Saturday, February 12, 2011

Science Corner

Recommended science reads by Steve, a staff member from Erna Fergusson Library.


Gravity from the Ground Up by Bernard Schutz -- Nontechnical but deep and clear.

Entropy Demystified by Arieh Ben-Naim -- Most simple and clear explanation of a concept that often trips people up. And it's a somewhat novel take on the subject.

The Symbolic Species by Terrence Deacon -- Inspired by a child's question--"Why don't animals have simple languages?" A deep and erudite inquiry into the nature of linquistic symbolism and why animals don't get it, covering linguistic, neurological, evolutionary, developmental and computer approaches to the problem. But very accessible.

These first few books are about how the nature of the mind relates to quantum theory, both in the sense that you can't disentangle the observer's role in bringing into being what he observes (the measurement problem), but also in the other direction, how what the mind does can't be reduced to any purely classical computation, and must involve some of the strange properties of a quantum computation.

Quantum Evolution by Johnjoe McFadden is about evolution, but interestingly he invokes the same quantum Zeno effect to address the origin of life problem. McFadden is a molecular geneticist, not a physicist, but he comes up with a lot of interesting physical insights, and he knows exactly where to find deep biological mysteries even in something as "simple" as how a finger moves. He gives an eloquent critique of current theories of how life originated. We are at square one clueless about how life could have originated from non-life, and once again classical thermodynamics and chemistry are inadequate, and only some odd quantum phenomena like molecules going into a superposition of a gazillion possiblilities and then snapping back into a single reality seems capable of maybe finding the needle in the haystack. Very speculative, and very worth considering.

The Black Hole War by Leonard Susskind is about the subject of a bet the author made with Stephen Hawking about whether information is lost when it goes down a black hole (he said no, Hawking said yes). Eventually he won the debate, but the explanation is really out there, deep in string theory. This is the kind of book that describes things to laymen more to amaze us than with any hope we can understand, but it's very good for amazement purposes.

▸ **Dataset entries**:
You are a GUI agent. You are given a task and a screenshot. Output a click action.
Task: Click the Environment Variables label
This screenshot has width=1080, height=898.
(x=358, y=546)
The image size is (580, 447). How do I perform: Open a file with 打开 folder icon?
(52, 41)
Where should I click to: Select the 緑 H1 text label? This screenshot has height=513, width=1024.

* * *

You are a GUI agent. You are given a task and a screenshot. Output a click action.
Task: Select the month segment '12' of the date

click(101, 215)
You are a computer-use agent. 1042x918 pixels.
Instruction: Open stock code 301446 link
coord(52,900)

---

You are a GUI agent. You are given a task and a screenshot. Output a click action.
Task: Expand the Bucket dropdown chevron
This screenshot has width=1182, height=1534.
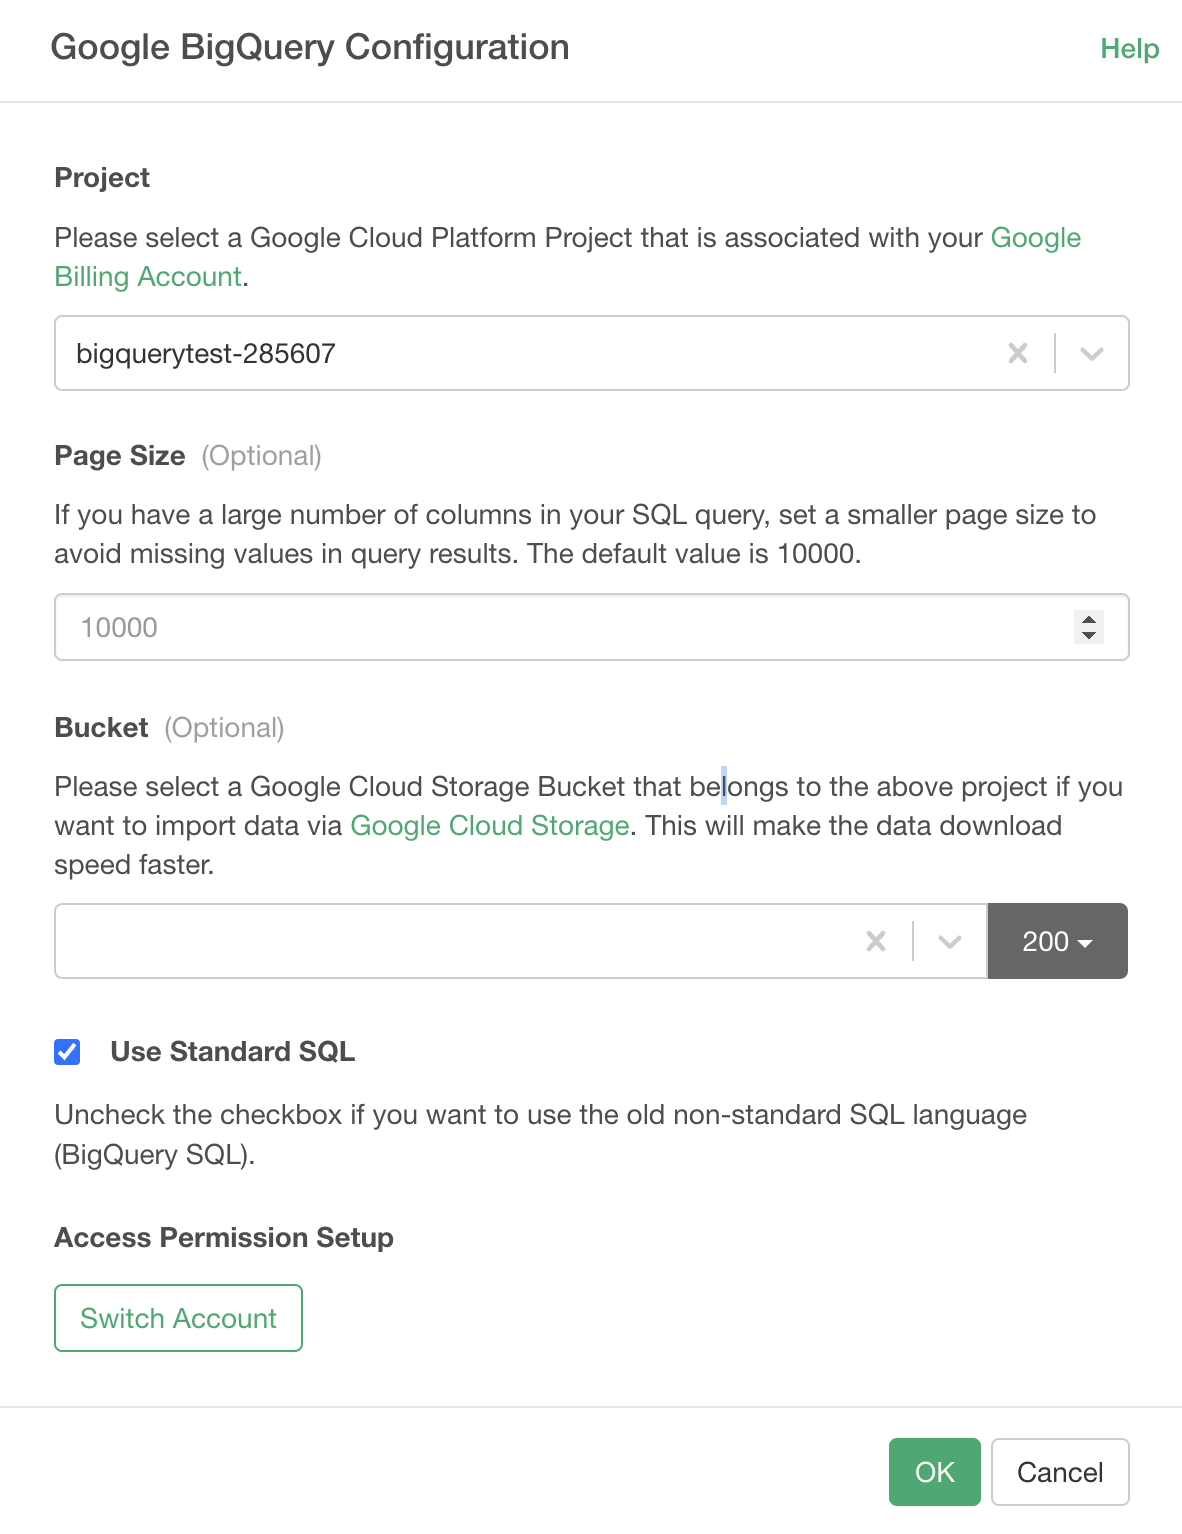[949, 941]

▸ **Problem statement**: Resume the Science Corner list of recommended science books, picking up after its final entry on The Black Hole War.

▸ **Answer**:
The Trouble with Physics by Lee Smolin is a critique of the way physics is being done--basically he doesn't like the way people's careers are shaped by pressure to conform to the latest band wagon, in this case string theory, and the stifling effect it has on possible innovation. He has his own very interesting ideas about what physics should look like.

Three Roads to Quantum Gravity by Lee Smolin describes his own very interesting idea about what Quantum Gravity should look like, contrasted with string theory and one other road.

Faster Than the Speed of Light by Joao Magueijo is an autobiographical account by one of those non-conformist students who pits himself against the establishment to get consideration for the idea that in the early universe the speed of light might have been faster and allowed distant regions to come into equilibrium without any need for the conventional dogma of cosmic inflation. Whether he's right or wrong it's good to consider such things, not to mention that his personal adventures and conflicts are tremendously fun to read about.

QED by Richard Feynman is a classical layman's account of quantum field theory, which he helped invent. Most popular accounts resort to analogies and descriptions that don't let you get really close to the subject, but QED uses diagrams and words that tell you what the equations mean, like a translation from another language into English, in a fundamental sense equivalent to what the equations are saying.

The Road to Reality by Roger Penrose is another one like QED. It's a big fat book, and covers a lot of ground. It's the one you'd want if you could only have one book on a desert island. It's about the essential features of very deep math described in diagrams and words and applied to state-of-the-art mysteries of modern physics. It's not a textbook, there are no special prerequisites, but it is mathematical, and there are optional problems you can work if you want to improve your understanding. I'm going to spend the rest of my life studying it.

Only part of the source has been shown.